Below are several entries. Transcribe exactly those lines that fall from the one with "Viewport: 453px width, 797px height." through the one with "Select the Physics Name path field", end lines included.

*** Data to examine Section Begins ***

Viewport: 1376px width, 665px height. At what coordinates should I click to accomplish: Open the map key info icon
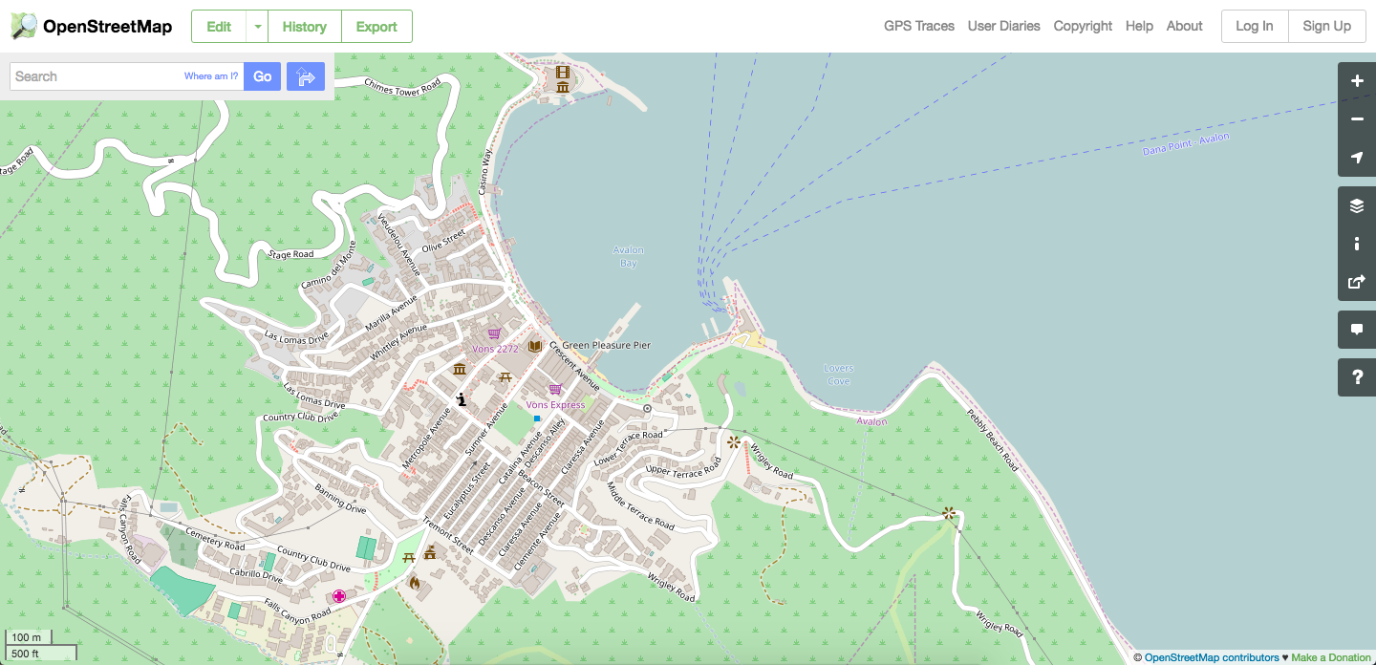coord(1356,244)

*** Data to examine Section Ends ***
*** Data to examine Section Begins ***

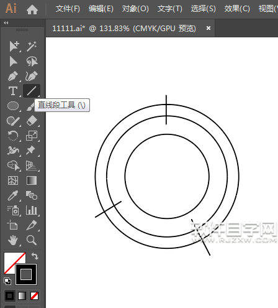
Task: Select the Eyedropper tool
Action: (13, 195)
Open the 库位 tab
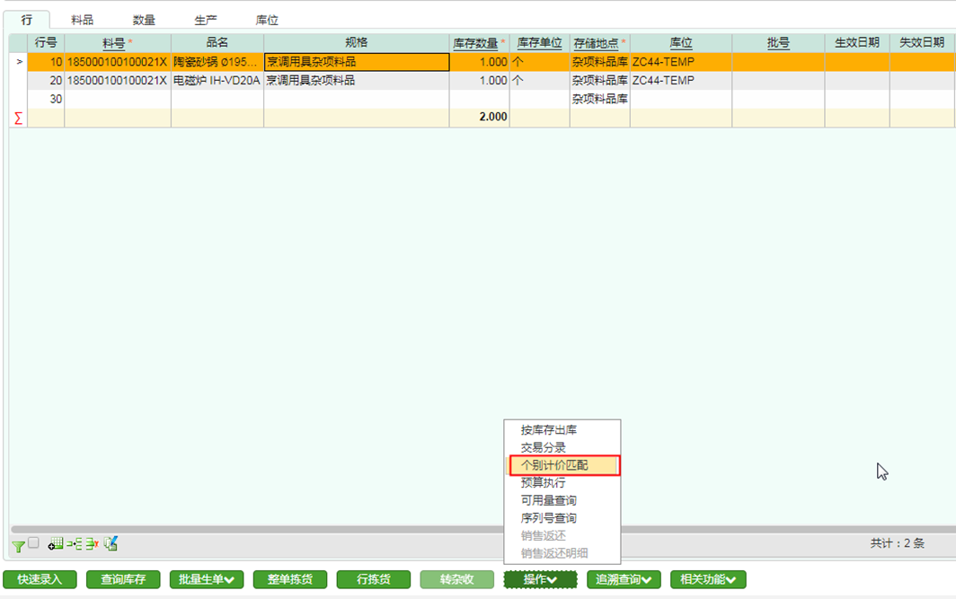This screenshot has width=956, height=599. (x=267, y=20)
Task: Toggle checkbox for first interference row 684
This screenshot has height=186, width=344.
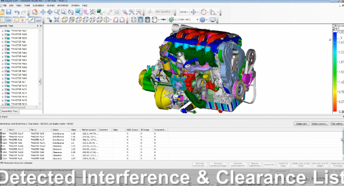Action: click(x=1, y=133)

*** Data to examine Section Ends ***
*** Data to examine Section Begins ***

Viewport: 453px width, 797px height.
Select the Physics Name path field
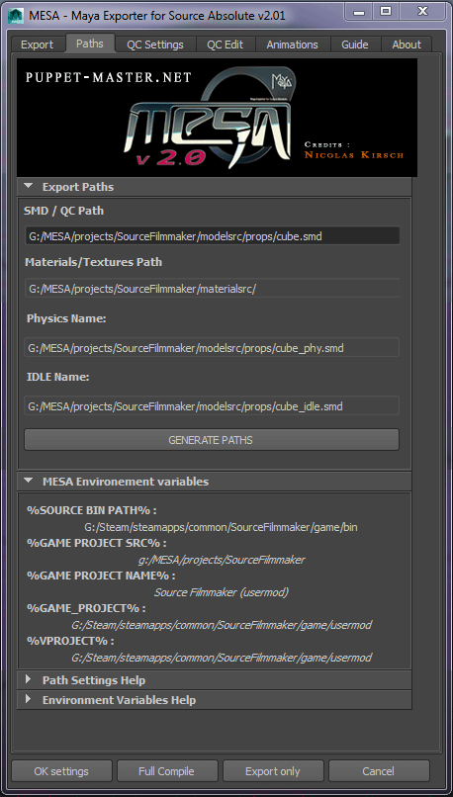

*** Data to examine Section Ends ***

- Reply
Viewport: 453px width, 797px height.
Select the Physics Name path field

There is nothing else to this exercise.